I Caught My AI Lying to Me 17 Times. Then I Asked Why I Trusted It.
On confabulation, the trust mechanism that lets it matter, and the gut check that's the only real defense.
The first time my AI agent told me something true that I had forgotten, I almost cried.
It was an insurance reminder. Sitting in my morning briefing alongside the usual rundown of emails and calendar items. My motor insurance was expiring in a week. I had forgotten. I would have missed it. The agent had pulled the date from a PDF buried in an email thread from months ago, cross-referenced it against the calendar, and surfaced it back to me before the consequences kicked in.
I remember thinking: this thing knows me.
That’s the moment trust starts compounding. After enough hits like that, you stop checking. Why would you check what’s been right ten times? The brain isn’t built to pay equal attention to every claim. It’s built to notice patterns and route around them.
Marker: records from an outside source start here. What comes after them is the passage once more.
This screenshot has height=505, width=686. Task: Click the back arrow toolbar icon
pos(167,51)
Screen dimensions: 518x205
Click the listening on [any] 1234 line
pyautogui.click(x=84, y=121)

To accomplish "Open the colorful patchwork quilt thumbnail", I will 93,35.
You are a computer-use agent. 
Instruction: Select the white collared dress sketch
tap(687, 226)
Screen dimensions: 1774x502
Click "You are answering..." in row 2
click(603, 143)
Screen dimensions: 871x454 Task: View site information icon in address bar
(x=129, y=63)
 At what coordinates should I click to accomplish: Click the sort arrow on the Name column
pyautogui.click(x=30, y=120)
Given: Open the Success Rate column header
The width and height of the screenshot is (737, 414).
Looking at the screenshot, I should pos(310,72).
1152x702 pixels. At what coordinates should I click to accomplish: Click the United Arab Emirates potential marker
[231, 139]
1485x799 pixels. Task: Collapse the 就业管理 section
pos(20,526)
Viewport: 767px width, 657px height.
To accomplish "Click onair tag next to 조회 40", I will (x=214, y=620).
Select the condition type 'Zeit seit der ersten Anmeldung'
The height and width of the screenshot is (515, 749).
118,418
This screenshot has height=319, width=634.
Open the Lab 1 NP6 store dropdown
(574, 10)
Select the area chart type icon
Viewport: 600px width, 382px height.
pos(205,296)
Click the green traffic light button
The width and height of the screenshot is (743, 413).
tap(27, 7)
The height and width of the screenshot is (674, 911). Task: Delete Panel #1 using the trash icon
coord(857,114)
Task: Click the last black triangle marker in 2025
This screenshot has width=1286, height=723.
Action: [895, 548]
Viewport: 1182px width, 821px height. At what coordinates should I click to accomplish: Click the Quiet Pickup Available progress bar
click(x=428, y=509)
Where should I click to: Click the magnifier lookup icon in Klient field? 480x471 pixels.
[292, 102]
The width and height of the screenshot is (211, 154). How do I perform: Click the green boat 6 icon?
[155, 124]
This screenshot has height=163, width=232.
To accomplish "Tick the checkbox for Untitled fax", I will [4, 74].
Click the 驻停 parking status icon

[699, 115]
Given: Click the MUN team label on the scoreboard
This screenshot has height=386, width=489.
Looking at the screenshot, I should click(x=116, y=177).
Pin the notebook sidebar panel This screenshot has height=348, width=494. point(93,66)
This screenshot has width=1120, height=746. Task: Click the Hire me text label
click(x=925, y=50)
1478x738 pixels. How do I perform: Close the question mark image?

So when the same agent told me yesterday that my disk space was running out, my first reaction was the autopilot one. Got it. I’ll deal with it tonight.
Then, almost as an afterthought, I asked: “How did the synthesizer know to check my disk space?”
The answer came back smooth and confident: “You set it up.”
Plausible. I do set up most of these things. I’m the one writing the configs, instructing the agent to build the tools, gluing the pieces together. If a synthesizer was checking disk space, of course I would have set it up. The story fit.
But something in me didn’t sit. I can’t explain it any better than that.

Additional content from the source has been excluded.